In the past, I’ve used all sorts of plot ideas for the reasons my H/h went separate ways, but I’ve never tackled infidelity.
Mainly because I would never think or desire to cheat on my hubby and after twenty-two years together, he still treats me as if I’m the only woman alive. It makes me very secured in my marriage. Therefore, I find it difficult to grasp the deep emotional devastation such a betrayal would instil in an individual.
However, I know many people are not as blessed, and for whatever reason people cheat. As Christians, I would like to believe if my husband or I found ourselves in this situation, we would find a way to forgive each other and rebuild our trust in our marriage.
The more I think about this emotionally painful betrayal of the sacred sanctity of marriage, I find myself wondering what pushes a person to be unfaithful. Sure there are a trillion reasons, but what is the thinking when the cheater makes the decision to “go for it”? Is there even a moment when they consider consequences?
I’m thinking no one strays if they are happy in a relationship, right? So there must be something thought missing in the relationship. Maybe lack of quality time together? Non communication? Too busy for each other? Stopped trying?
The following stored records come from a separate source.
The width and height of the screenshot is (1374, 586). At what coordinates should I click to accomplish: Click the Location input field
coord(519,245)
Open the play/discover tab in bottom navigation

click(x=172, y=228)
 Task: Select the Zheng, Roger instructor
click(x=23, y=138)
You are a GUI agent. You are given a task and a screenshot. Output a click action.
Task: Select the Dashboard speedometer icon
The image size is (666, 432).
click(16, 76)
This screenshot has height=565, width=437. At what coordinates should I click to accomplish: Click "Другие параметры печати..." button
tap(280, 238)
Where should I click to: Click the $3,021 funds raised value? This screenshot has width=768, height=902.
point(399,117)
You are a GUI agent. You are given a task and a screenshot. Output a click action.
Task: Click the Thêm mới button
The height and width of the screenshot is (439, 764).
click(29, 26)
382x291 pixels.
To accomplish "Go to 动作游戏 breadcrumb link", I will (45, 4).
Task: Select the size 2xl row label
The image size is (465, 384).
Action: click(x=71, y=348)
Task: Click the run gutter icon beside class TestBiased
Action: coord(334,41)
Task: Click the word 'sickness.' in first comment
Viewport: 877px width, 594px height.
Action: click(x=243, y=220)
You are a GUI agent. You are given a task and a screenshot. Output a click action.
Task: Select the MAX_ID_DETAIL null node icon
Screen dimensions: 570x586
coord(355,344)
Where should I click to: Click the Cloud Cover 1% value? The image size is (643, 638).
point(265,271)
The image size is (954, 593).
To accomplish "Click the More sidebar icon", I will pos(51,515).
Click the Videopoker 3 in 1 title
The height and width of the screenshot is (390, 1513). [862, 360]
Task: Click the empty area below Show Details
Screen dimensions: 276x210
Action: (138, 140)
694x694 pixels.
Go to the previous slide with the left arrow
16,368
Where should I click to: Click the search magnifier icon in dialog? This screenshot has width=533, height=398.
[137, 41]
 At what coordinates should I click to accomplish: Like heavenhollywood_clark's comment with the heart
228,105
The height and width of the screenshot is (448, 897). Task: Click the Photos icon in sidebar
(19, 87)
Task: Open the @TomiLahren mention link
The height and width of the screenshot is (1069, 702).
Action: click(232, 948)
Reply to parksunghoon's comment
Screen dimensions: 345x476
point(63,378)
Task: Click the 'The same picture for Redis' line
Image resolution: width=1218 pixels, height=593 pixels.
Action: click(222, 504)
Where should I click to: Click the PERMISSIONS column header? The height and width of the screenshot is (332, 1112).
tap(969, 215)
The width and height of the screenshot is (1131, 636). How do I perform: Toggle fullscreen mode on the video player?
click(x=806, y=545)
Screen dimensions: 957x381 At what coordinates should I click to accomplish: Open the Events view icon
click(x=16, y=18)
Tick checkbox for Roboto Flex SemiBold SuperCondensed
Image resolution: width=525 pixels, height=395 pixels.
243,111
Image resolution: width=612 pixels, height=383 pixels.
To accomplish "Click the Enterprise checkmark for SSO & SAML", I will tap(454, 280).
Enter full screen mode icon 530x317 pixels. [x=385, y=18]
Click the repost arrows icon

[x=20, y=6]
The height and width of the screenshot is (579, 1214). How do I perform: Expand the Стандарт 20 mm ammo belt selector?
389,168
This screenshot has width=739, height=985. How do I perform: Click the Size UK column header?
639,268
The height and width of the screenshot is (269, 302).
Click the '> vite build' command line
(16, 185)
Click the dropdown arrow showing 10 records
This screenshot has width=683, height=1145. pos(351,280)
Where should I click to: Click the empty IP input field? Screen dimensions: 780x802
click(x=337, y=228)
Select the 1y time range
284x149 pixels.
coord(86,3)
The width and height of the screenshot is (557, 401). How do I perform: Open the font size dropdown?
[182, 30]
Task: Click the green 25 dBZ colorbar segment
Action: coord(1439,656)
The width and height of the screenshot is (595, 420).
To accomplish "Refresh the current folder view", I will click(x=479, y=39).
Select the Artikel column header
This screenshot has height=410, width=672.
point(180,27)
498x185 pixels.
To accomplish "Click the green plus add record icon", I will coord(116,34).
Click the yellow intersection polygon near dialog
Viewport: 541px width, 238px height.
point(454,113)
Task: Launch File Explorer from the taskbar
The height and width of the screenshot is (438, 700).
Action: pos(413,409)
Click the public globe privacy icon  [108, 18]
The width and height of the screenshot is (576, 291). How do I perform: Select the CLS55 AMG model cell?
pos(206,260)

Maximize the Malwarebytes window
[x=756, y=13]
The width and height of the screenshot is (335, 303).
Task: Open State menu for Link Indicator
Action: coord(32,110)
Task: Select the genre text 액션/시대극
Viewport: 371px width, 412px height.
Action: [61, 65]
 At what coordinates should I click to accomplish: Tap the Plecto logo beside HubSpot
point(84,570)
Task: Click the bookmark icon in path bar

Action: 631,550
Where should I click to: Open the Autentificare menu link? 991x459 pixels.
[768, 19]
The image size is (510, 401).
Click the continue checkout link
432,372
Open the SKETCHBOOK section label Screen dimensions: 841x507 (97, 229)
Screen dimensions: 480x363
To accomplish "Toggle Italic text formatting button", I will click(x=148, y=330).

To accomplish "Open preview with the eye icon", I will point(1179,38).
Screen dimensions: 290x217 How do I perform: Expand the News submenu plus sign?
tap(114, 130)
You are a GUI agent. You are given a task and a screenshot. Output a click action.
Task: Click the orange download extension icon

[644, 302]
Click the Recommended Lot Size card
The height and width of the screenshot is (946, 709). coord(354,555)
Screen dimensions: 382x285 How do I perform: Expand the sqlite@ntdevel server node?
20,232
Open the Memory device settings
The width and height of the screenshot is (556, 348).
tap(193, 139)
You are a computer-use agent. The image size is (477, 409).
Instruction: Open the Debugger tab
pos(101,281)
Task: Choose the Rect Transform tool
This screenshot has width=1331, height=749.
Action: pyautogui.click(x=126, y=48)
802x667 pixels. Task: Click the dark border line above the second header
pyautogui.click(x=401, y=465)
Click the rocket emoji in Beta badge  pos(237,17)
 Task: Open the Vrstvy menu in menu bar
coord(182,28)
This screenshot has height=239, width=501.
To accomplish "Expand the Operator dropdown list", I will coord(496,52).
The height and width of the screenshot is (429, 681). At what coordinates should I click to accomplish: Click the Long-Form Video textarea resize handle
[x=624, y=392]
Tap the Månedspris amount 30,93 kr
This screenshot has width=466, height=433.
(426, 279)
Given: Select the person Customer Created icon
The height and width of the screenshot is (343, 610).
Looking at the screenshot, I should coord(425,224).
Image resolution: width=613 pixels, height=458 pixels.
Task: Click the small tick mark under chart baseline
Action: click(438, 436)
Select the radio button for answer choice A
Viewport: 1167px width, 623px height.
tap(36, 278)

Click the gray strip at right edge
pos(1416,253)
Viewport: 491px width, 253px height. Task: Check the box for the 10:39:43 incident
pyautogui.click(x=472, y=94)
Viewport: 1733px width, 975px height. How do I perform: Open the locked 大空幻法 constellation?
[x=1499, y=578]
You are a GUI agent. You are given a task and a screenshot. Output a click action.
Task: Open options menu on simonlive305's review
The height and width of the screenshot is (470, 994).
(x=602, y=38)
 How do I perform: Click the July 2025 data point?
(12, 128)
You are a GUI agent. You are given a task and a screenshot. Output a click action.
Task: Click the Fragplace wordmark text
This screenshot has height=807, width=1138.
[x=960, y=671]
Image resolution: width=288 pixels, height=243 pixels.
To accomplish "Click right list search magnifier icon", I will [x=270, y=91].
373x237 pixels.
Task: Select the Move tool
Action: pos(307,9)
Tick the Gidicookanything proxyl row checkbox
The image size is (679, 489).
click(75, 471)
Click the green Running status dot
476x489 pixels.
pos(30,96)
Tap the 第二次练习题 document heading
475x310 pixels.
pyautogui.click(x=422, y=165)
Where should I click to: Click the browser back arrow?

Then when the infidelity is discovered is it too late to fix the relationship? I mean, there must be major trust issues to overcome. Then there’s also the core issues—what made them cheat in the first place.
Some people believe a partner having an affair is enough cause to end a relationship. I disagree. I believe a relationship can be rescued despite the crazy, sometimes impulsive, things people do. If these two people got married for love then nothing should be too difficult to overcome, if both parties are willing to work at fixing their relationship.
The Bible tells us about Wives and Husbands in Ephesians (5:25,28,31-33) Husbands, love your wives just as Christ loved the church and gave his life for it. Men ought to love their wives just as they love their own bodies. A man who loves his wife loves himself. As the scripture says, “For this reason a man will leave his father and mother and unite with his wife, and the two will become one”. There is a deep secret truth revealed in this scripture, which I understand as applying to Christ and the church. But it also applies to you: every husband must love his wife as himself, and every wife must respect her husband.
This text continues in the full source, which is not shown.